Glavine was nervous, and he'd been nervous ever since Wednesday, when he'd officially joined his teammates on the field for pregame introductions and officially revisited a month that used to be such a regular part of his annual itinerary. The questions started as soon as the car pulled onto I-95, continued as it turned onto the Hutch, kept coming as it merged onto the Whitestone Expressway.

"I had a hundred different questions for Wags," Glavine said. "I wanted to know how he was feeling. I wanted to know what it's like to never have an easy save."

When the chops started getting busted and the jibes started flying, that's when Wagner really knew his neighbor would be OK. And Wags fired back with one of his own: "Just pitch the way I used to watch you pitch," Wagner quipped, "back when I was growing up."

It worked, and worked so well that Glavine didn't just pitch well, he pitched magnificently. Maybe he will never again have a night as graced by magic and excellence as the night he threw eight innings of one-hit, shutout ball at the Cleveland Indians, back in 1995, on the night when he pitched the city of Atlanta to its one and only professional championship.

But this was awfully close. Six innings, 94 pitches, four hits, zero runs. After a week when it seemed the rest of his brethren on the pitching staff were being led away from October on gurneys, less than two months after his fingers turned cold and numb and he was forced to face the possibility of a life without baseball, Glavine reached back to yesterday and did everything but throw on a vintage Braves jersey.

Instead, he simply slipped October back onto his shoulders, and it fit as comfortably as an old smoking jacket.

"Tonight," he said, "was as relaxed as I've been all year long," and that was evident from the first pitch he threw to Rafael Furcal all the way to the last, a slick change-up that Russell Martin pounded into the ground toward shortstop. Martin was seen shaking his head as he disappeared into the Dodgers dugout.

"He's made a lot of guys talk to themselves over the years," Dodgers manager Grady Little said.

It was an especially timely evening for Glavine to turn in his most unforgettable nights as a Met.

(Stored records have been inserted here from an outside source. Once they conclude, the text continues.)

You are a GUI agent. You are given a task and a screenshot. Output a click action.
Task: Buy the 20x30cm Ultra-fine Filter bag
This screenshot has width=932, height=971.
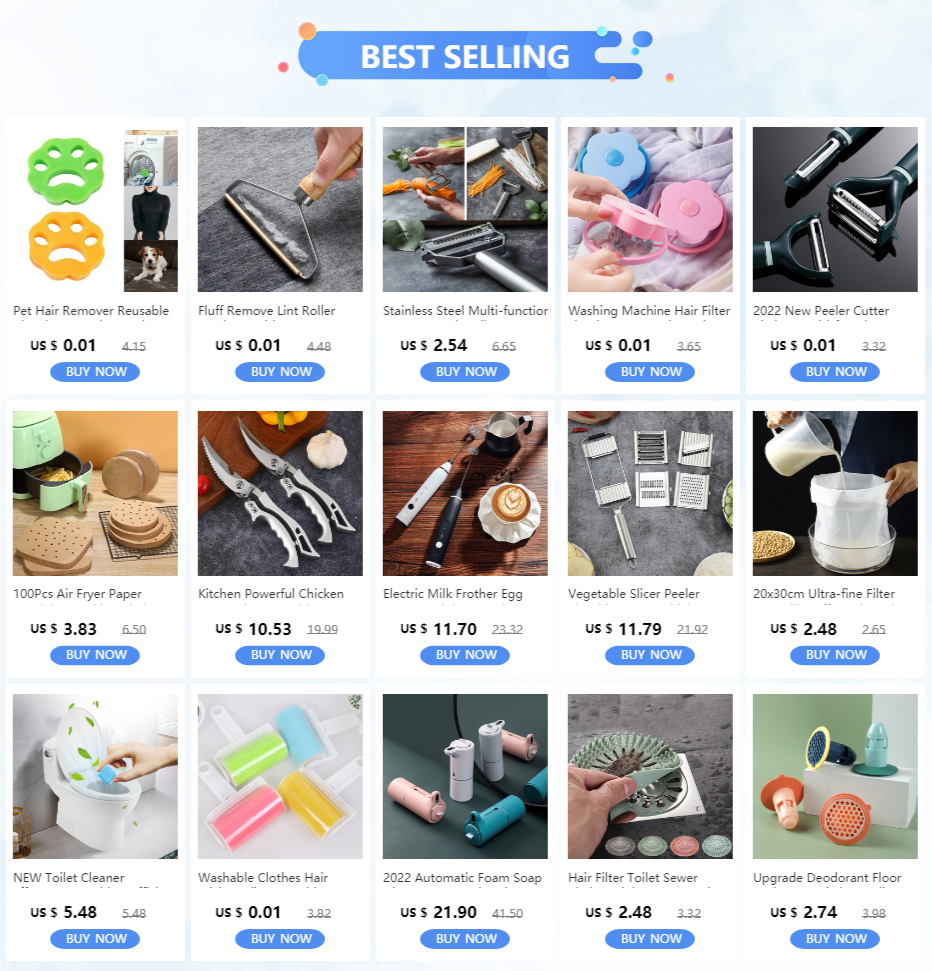tap(835, 655)
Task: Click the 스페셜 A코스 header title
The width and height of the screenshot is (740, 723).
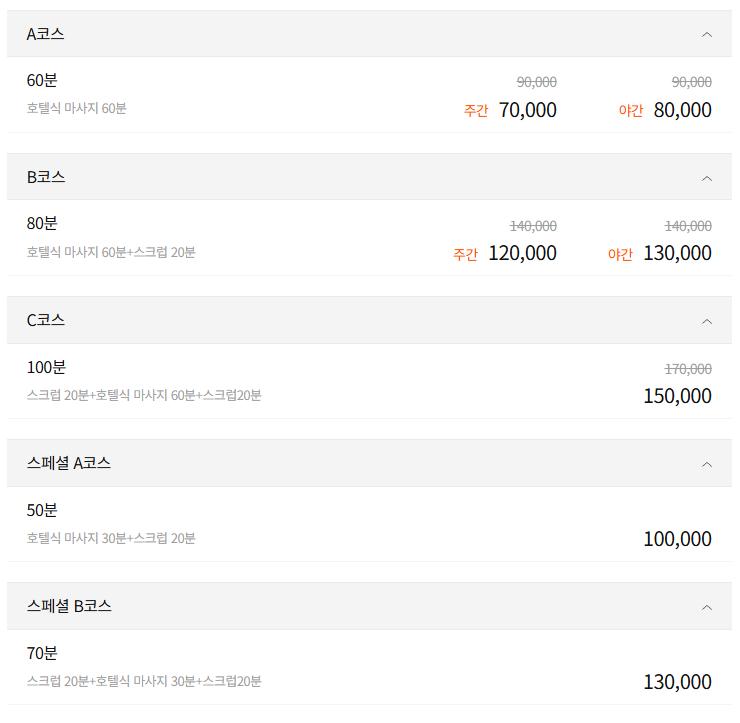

Earlier in the day, the Yankees had asked Mike Mussina to do essentially the same job the Mets needed Glavine to do. They needed Mussina to muffle the Tigers, to bully them, to muscle them aside. They needed Mussina to be the equal of the $88 million they gave him five ring-free years ago. And Mussina couldn't do that.

But Glavine could. And Glavine did.

"What can you say?" Willie Randolph asked with a shrug and a smile. "He was superb."

He was a craftsman on a pitcher's mound, every inch the artist, and it sent 57,029 people into spasms of delight. Glavine hasn't always heard those roars. His very first day as a Met, Opening Day 2003, he lasted only 32/3 innings against the Cubs, a game the Mets lost 15-2, and it was a terrible indoctrination into what he'd have to endure, a penance preceding renaissance.

"It's been a long time," he said. "It felt good to be in the postseason again."

The Mets, and Shea Stadium, were just as happy to have him back. Maybe even moreso.